Three thousand miles away, Sushila has started working in the Presidency Kid Leather factory. She earns Rs1,400 a month in Gudvencheri village in Tamil Nadu, making shoes for Florsheim, Clarks and Marks and Spencer. She is proud of the shoes she makes, but prouder of the dowry she is saving for herself.
All these people represent a new attitude which is increasingly determining India's identity.
The spirit of the age is reflected in the vast number of rags-to- riches stories. This is not due only to reforms, but is the result of the prosperity of the 1980s, when hesitant efforts with liberalisation lifted the Indian economy's growth rate from 3.5 per cent to 5 per cent. As a consequence, the middle class started to grow rapidly. Rural demand for everything from washing powders to black and white televisions exploded.
The reforms of 1991 then unleashed pent-up energies and created a new confidence among young people. Becoming rich has become fashionable. A government job was the rout to success in the previous generation, now the smart thing to do is to go into business.

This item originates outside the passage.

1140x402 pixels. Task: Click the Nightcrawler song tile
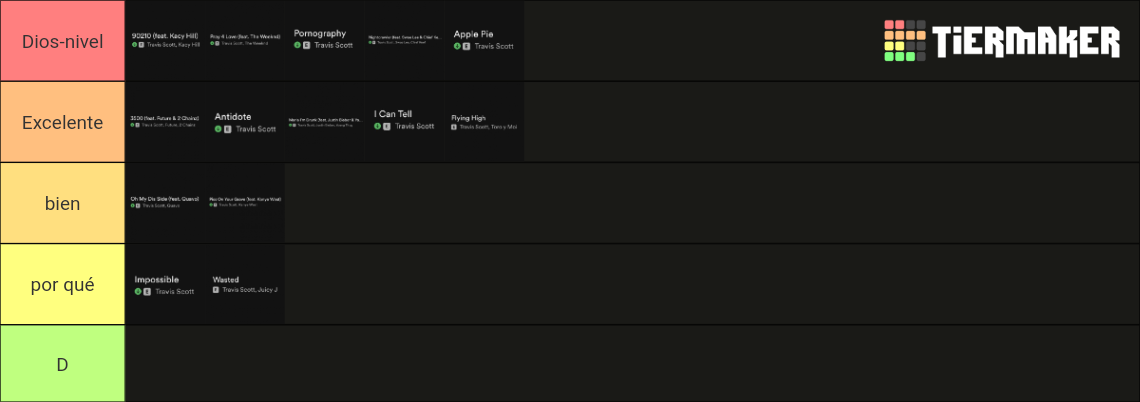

Money has replaced power and privilege.
Mr Pradip Kar, a Kashmiri brahmin in his late thirties, has built a Rs1.2bn company from scratch in Bangalore. His goal is to rich annual turnover of Rs10bn by 2000. Success has come since the liberalisation of the computer sector because he has focused single- mindedly on networking - getting computers to talk to each other.

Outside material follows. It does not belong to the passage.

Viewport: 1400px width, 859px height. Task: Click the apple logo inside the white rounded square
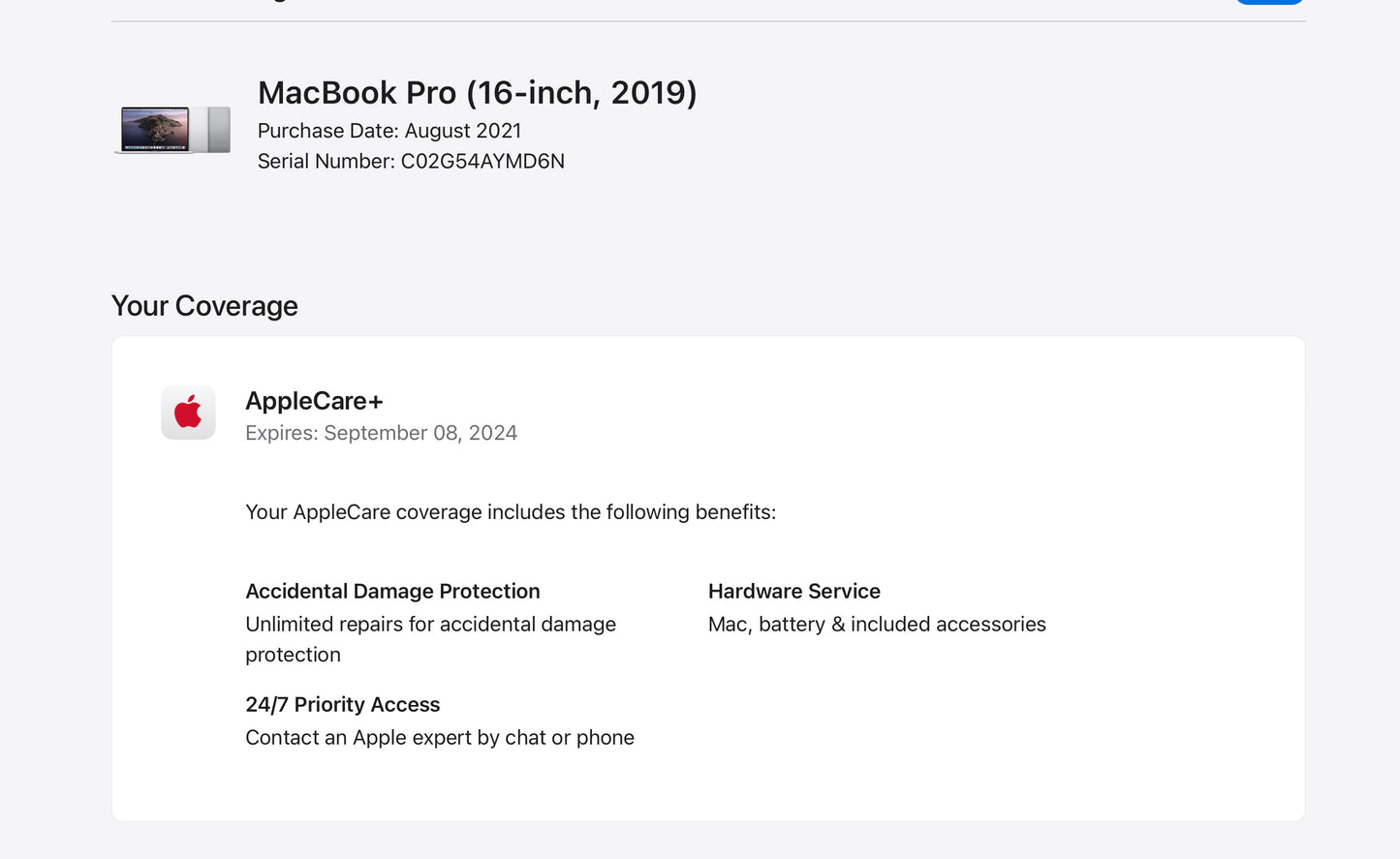(187, 412)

His employees include 65 MBAs and 250 engineers, many of whom have been trained at the Indian institutes of technology (IITs) and the regional engineering colleges.
Mr Narayana Murthy won a place at IIT Kharagpur in 1962, but could not take it up because his father could not afford Rs150 a month for the hostel. His father earned a paltry Rs500 a month as an assistant education officer of the Karnataka government, and with that he supported eight children.
Today, Mr Murthy is 43 and worth Rs600m, based on the market capitalisation of his stock in Infosys, a software exporter based in Bangalore.
It is an impressive company, with about 1,000 professional employees, all of whom have an option to acquire shares in the company after three years service. Their success lies in teamwork, which is in great part due to Mr Murthy.
Seema and Sham Ramanna, both in their thirties, have built the country's biggest computer-generated visuals and graphics company for the advertising and film industries. Kiran Mazumdar, a woman in her early forties, has built a Rs250m biotechnology business from the export of enzymes. She is now moving into the drug discovery side of biotechnology with a group of international investors.
These are just some of India's new entrepreneurs. If China, which started reforms in the late 1970s, boasts 1m millionaires and 18m entrepreneurs, I wonder how many we have in India. India's reforms may be only six years old, but the country has always had entrepreneurs. In spite of the government's best efforts, it did not wipe out enterprise in the past 40 years. A walk to the bazaar is all one needs to see that the spirit of enterprise is alive.
Under the socialist 'licence permit raj' industrialists may have got into bad habits spawned by protection, but their behaviour reflected just as much entrepreneurship in the way they won and lost market share in the bureaucrat's office. They merely played by the rules of the old game. The difference between the old industrial houses and people like Mr Murthy, Mr Kar and the Ramannas is that they are creatures of the competitive economy.
Without the shackles of licensing and controls, of closed borders and of high taxes, the country will release new energies and India will also have 1m millionaires.
The writer, formerly chief executive of Procter Gamble India, is chairman of the board of Citibank India and a member of the Government's Foreign Investment Promotion Council.